Task goal.
Only one stretch of the data below should be repeated: the lines from the line containing "The height and width of the screenshot is (489, 598)." through the line containing "The image size is (497, 400).", inclusive, exactly as they are.

== Records for the exercise ==

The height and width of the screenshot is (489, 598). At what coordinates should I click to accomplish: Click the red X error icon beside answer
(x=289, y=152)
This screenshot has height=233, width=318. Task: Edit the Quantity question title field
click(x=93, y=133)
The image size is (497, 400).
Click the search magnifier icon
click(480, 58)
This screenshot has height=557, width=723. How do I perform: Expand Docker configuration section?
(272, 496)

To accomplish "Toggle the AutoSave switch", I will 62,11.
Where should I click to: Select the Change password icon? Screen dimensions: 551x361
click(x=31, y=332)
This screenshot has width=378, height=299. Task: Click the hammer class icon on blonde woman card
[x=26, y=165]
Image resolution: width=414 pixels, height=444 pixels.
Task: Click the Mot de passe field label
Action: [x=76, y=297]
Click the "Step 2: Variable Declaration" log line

===
== Records for the exercise ==

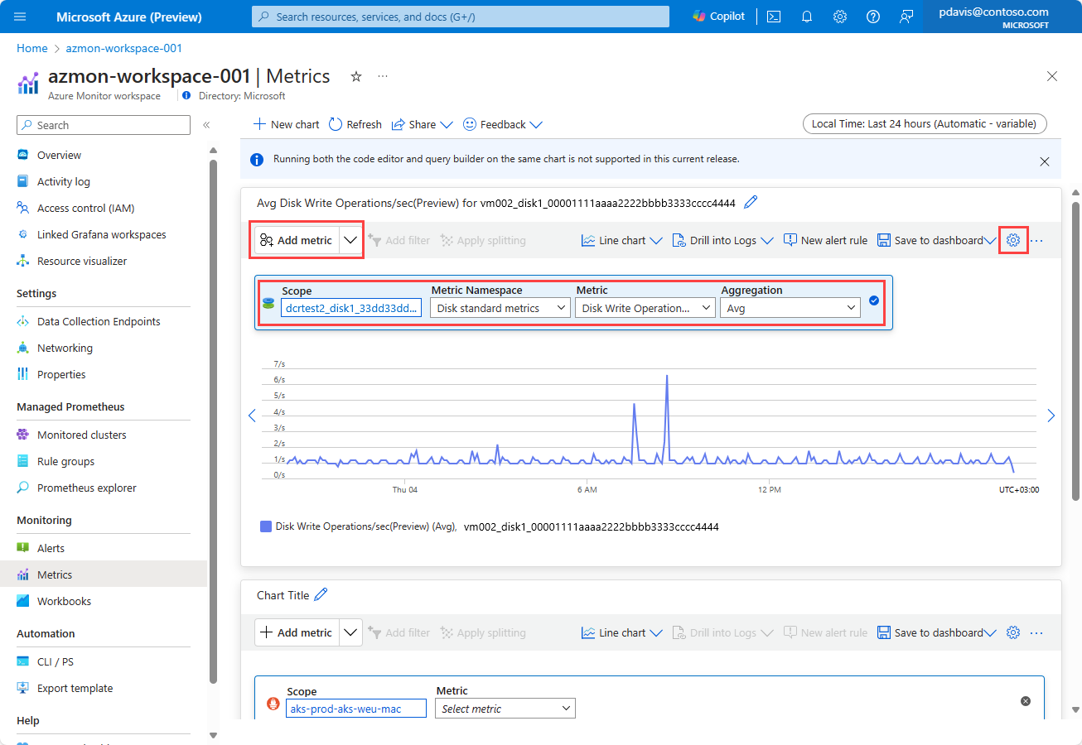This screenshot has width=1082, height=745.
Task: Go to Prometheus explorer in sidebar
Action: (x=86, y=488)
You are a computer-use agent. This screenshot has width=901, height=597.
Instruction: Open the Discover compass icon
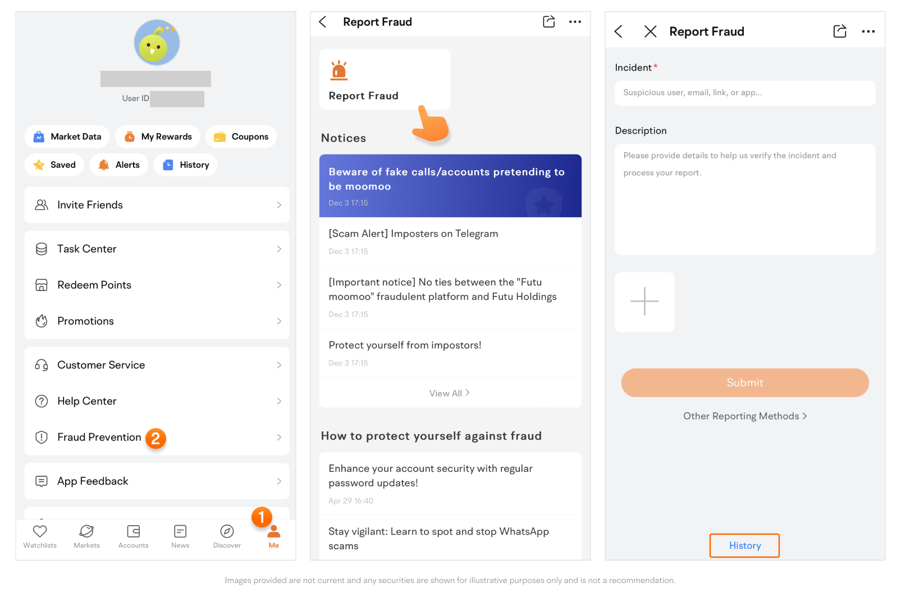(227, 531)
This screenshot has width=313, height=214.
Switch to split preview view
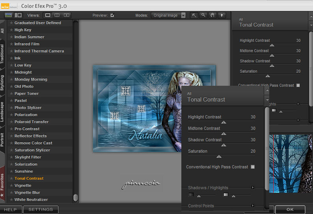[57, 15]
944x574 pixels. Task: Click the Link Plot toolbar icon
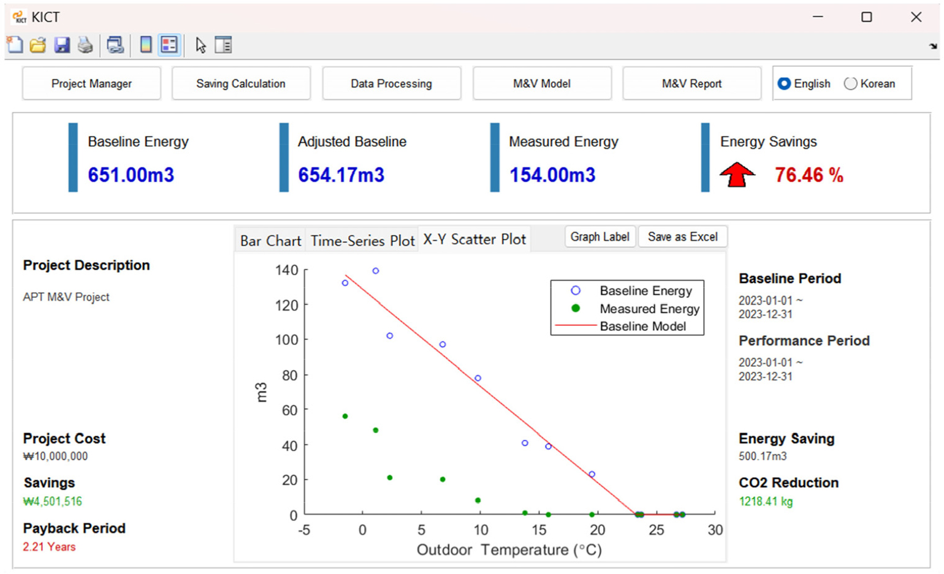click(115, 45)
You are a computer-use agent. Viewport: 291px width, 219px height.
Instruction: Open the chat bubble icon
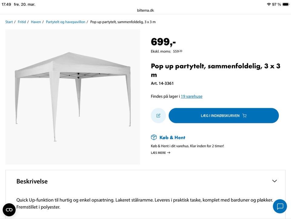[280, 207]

===
== Records for the exercise ==

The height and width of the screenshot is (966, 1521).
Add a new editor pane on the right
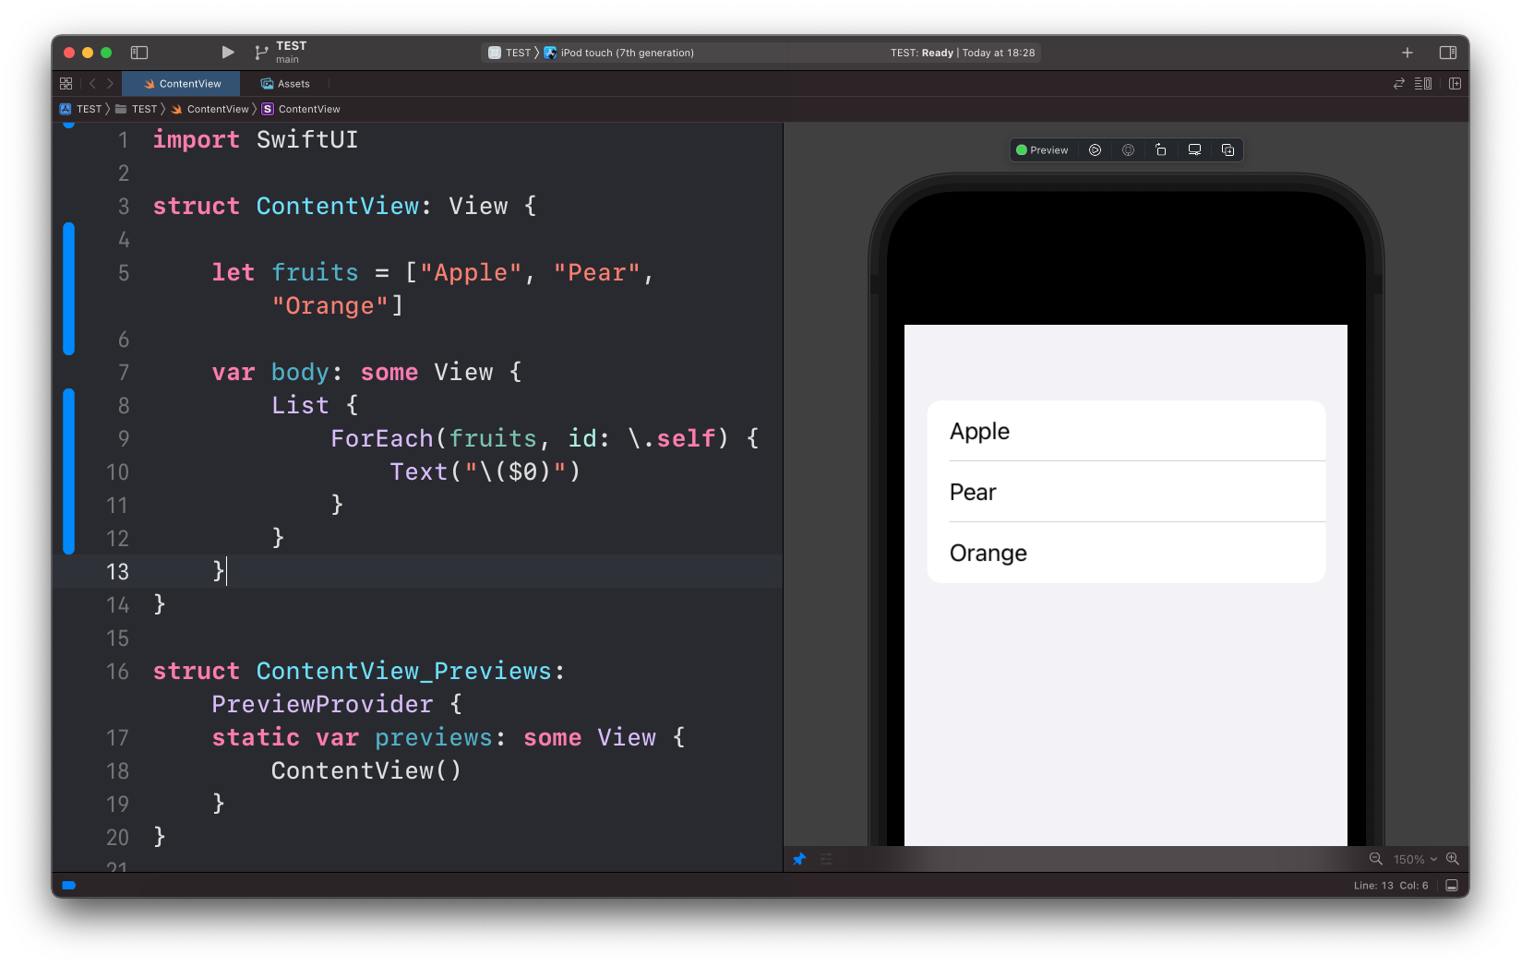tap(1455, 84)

===

Exercise output.
The height and width of the screenshot is (489, 598). At what coordinates should I click to accomplish: Click the red X error icon beside answer
(x=289, y=152)
This screenshot has height=233, width=318. Task: Edit the Quantity question title field
click(x=93, y=133)
The image size is (497, 400).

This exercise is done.